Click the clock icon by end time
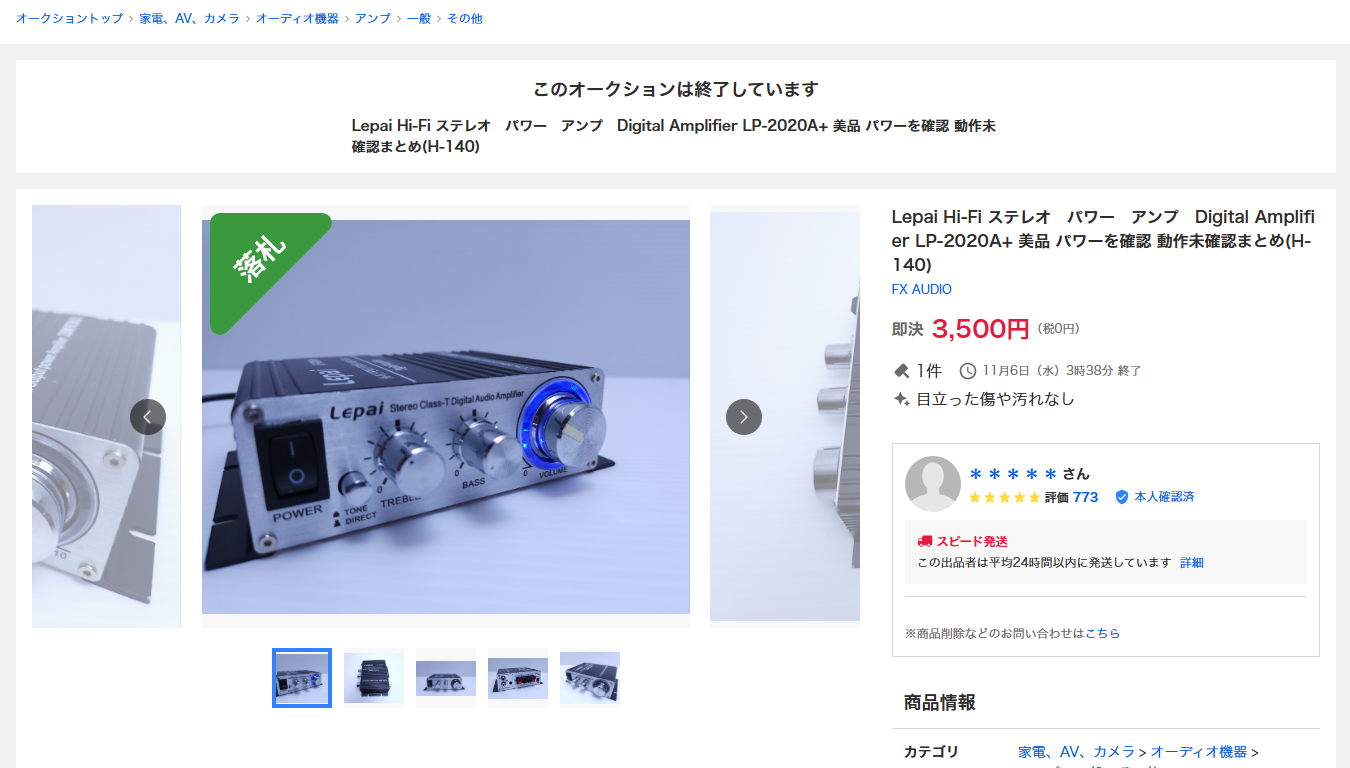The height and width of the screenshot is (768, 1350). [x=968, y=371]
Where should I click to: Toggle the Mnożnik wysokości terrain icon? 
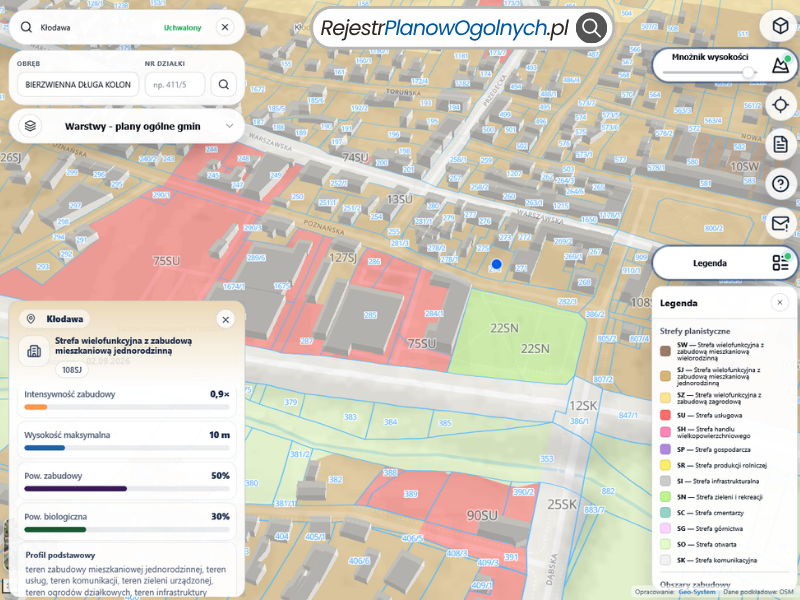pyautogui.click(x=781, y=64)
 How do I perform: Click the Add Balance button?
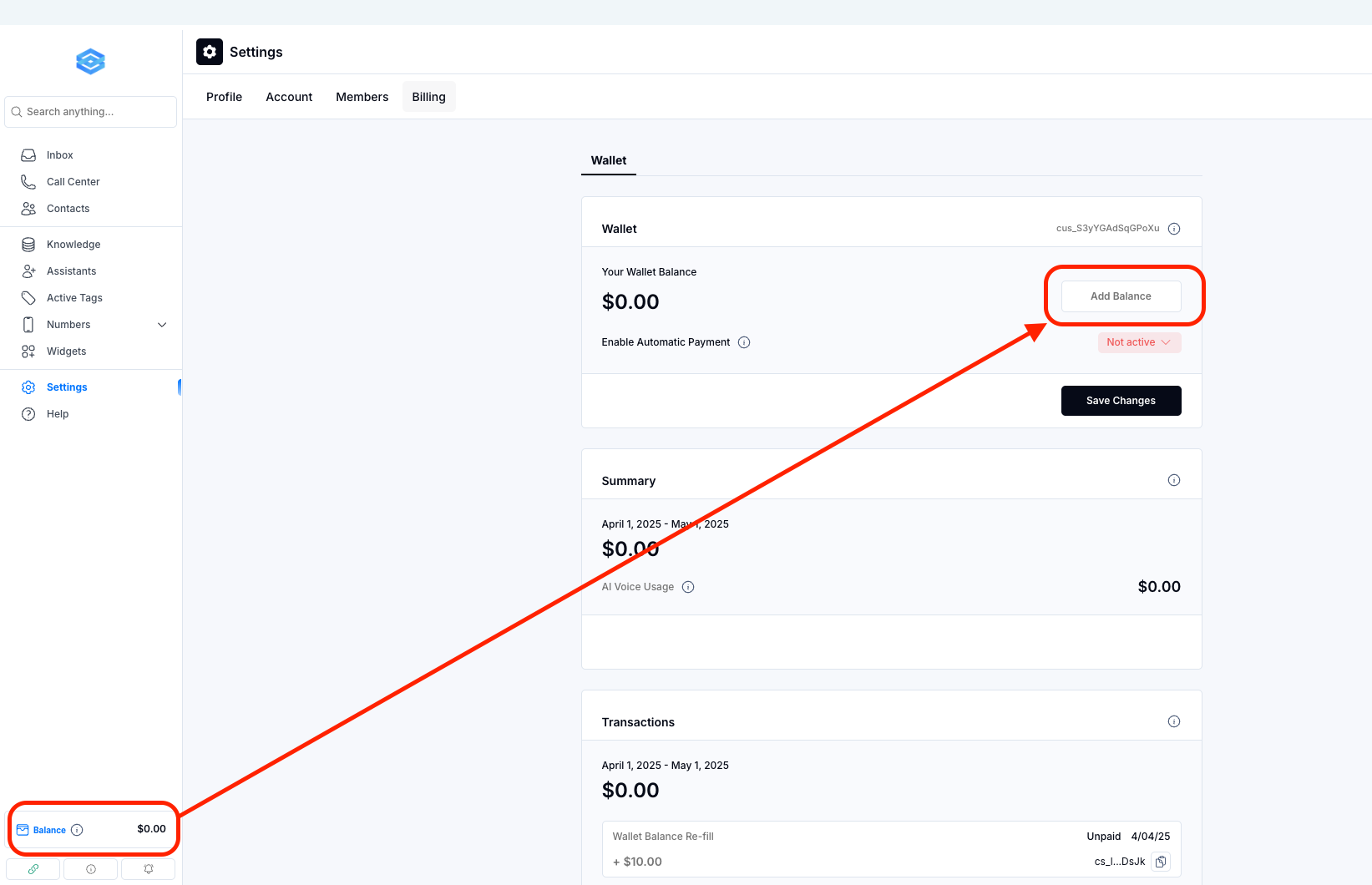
☆ ☆ ☆ ☆
§ **TASK BRIEF**: Only the lines from the line with "Where should I" to the bottom of the material above should be reproduced, exactly and without pictures.

§ **COMPLETED TASK**:
Where should I click to: Toggle the Mnożnik wysokości terrain icon? 
pyautogui.click(x=781, y=64)
 How do I perform: Click the Add Balance button?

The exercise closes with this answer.